Un enfant, mais aussi pas de mal gens, ont des comportements, des réactions non rationnelles. La cnv me fait juste l'effet d'être une forme anormale de distanciation. Qu'on s'entende, je suis totalement pour la bienveillance. Mais la non violence comme expliquée dans cet article invite à tout légitimer avec des phrases, et franchement, y'a un moment, t'as pas besoin de réfléchir au fait que ton gosse a brûlé le t-shirt que tu viens d'acheter, faut simplement réagir. Gueuler que çà te saoule ne va traumatiser personne à part toi. Alors que si tu te mets à expliquer à quel point çà t'a personnellement martyrisée, ben oué, là, tu peux choquer et paralyser un enfant.

Hurler à Roger « Vas-tu fermer ta gueule » un jour où je ne supporte plus le son de sa voix, c’est pas constructif (même si parfois c’est efficace). Aboyer sur ses autres collègues ou ne pas se concentrer tellement on est en colère, c’est pas terrible non plus. La solution ensuite, ce sera pas forcément que Roger arrive à parler moins fort, mais peut-être qu’il bossera un peu plus de chez lui, qu’il y aura des endroits pour téléphoner, ou au contraire des bureaux « 0 bruit ».
Ben je ne sais pas, mais si je dis à Roger : "Putain, parle moins fort! Tu me saoules, tu me déconcentres, tu agaces tout le monde", c'est peut-être pas constructif de prime abord, mais c'est sincère, direct et surtout çà me demande un effort, un certain courage. Si çà se trouve, Roger va monter sur ses grands chevaux, mais il aura entendu, et s'il veut s'améliorer, la balle est dans son camp. En attendant, je suis l’agresseuse, c'est moi qui ne le supporte pas, et je l'assume. C'est un mode de communication qui ne l'oblige pas à passer pour un absolu connard. Si çà se trouve, Roger est un mec très bien, qui gueule au téléphone parce que çà le rassure de parler fort -ou c'est un authentique timide qui se fait violence, et gueule au téléphone parce que c'est la seule façon pour lui de survivre à la confrontation- ou c'est un arrogant connard qui ne pense qu'à lui- mais çà je ne le sais pas!
Dans cet exemple, c'est moi le problème, vu que c'est moi qui le regarde en râlant, c'est moi qui ne le supporte pas. Il peut se révolter sans passer pour un infâme bourreau si je l'engueule violemment. Si c'est un connard, il va m'ignorer, si c'est un grand timide, il s'en sortira mieux avec une accusation franche qu'avec des insinuations vaseuses sur le fait qu'il est globalement malaisant, et s'il n'y peut rien, ben au moins il aura réalisé que son comportement me nuit et il pourra en tirer la conclusion que je suis une connasse.

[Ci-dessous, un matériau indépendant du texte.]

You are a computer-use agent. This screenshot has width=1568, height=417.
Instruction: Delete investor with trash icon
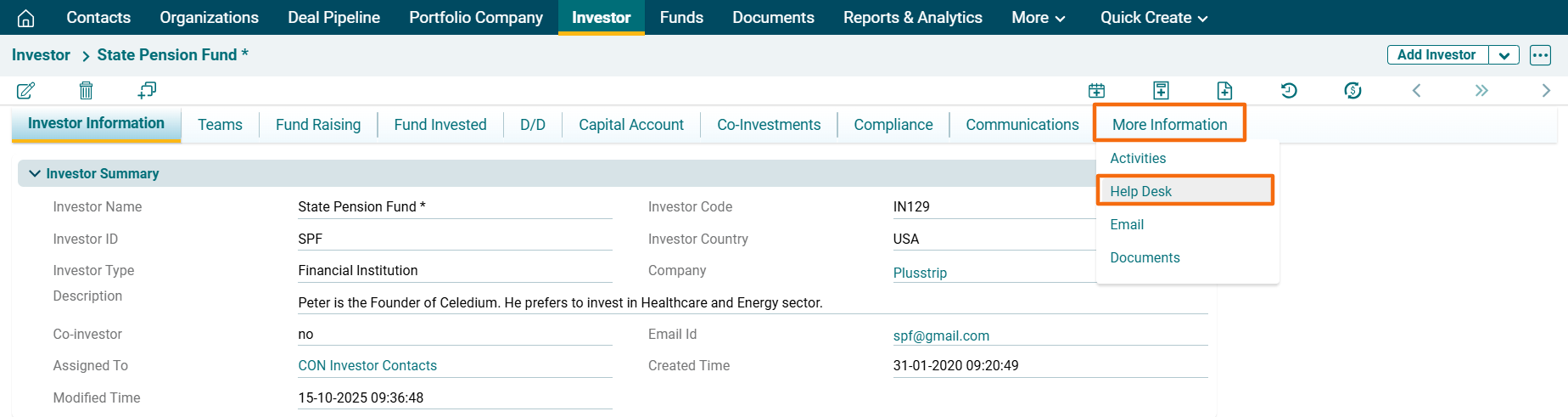coord(86,91)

Si j'use de CNV, c'est moi la victime absolue de son comportement, et en disant devant témoins "Je suis dérangée par ton comportement, çà m'empêche de travailler, ouin, ouin", je poserais Roger en situation d'être de base le méchant de l'histoire.

La cnv, c'est , à mon avis, peu partagé, le parent pauvre de la pensée autour de la communication. C'est le degré zéro de la réflexion autour d'une communication équilibrée et efficace.

On ferait mieux de parler de bienveillance, plutôt que de non-violence. La bienveillance possède sa propre violence, et c'est très bien comme çà, mais au moins çà pose une vision du monde où l'autre existe autrement que comme bourreau.